## REQUIREMENT
Convert the rows from the line containing "Open the settings gear sidebar icon" through the line containing "tap(29, 592)" into a JSON list of strings, with one string for each line and no pictures included.

## SUPPLIED RECORDS

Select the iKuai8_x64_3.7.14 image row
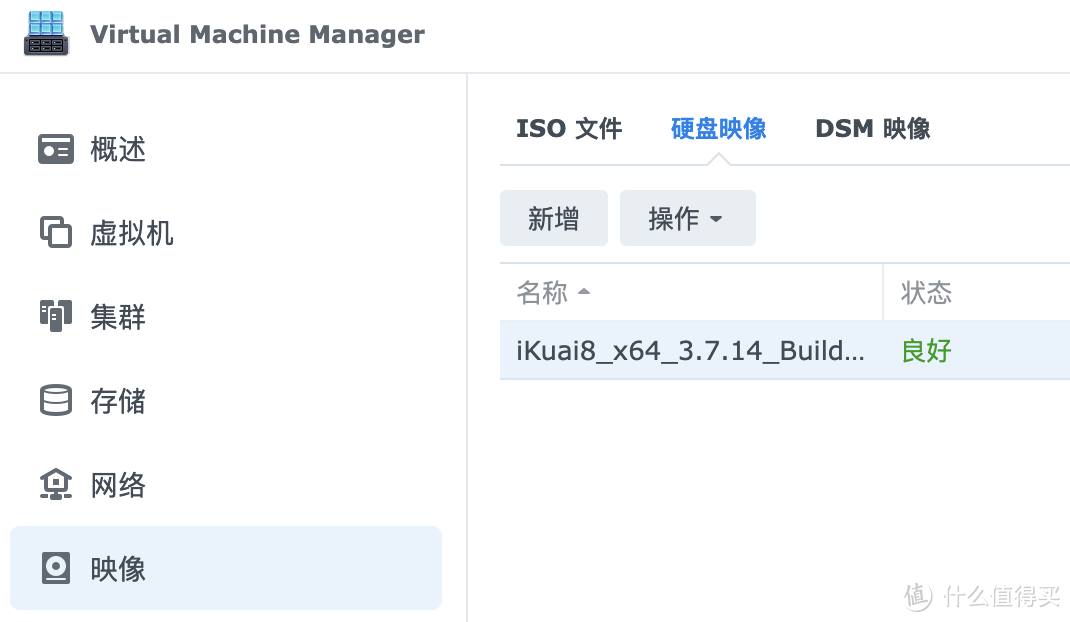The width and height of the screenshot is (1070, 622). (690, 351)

...

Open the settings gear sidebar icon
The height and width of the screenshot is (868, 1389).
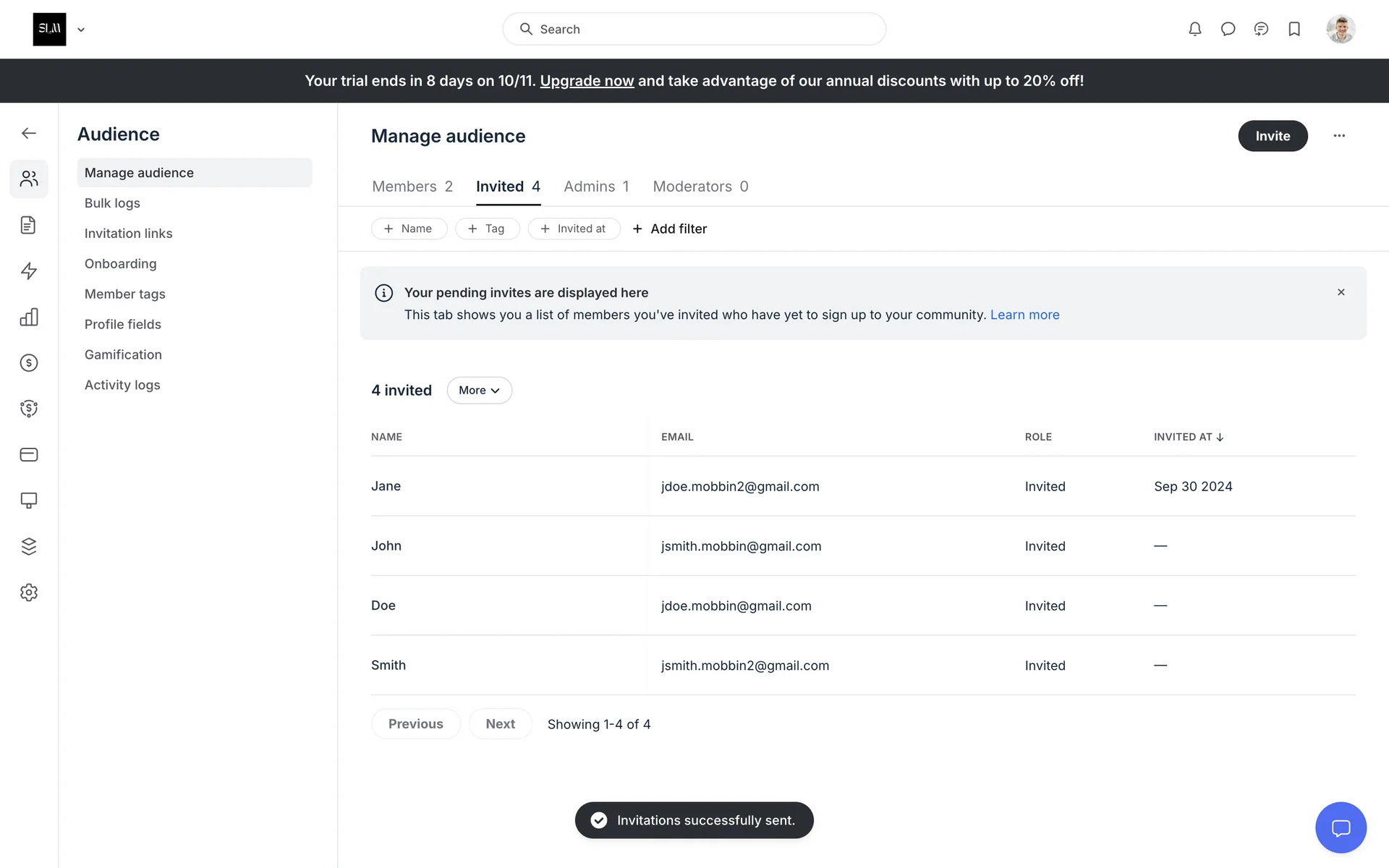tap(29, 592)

## RESPONSE FOR THIS EXERCISE
[
  "Open the settings gear sidebar icon",
  "The height and width of the screenshot is (868, 1389).",
  "tap(29, 592)"
]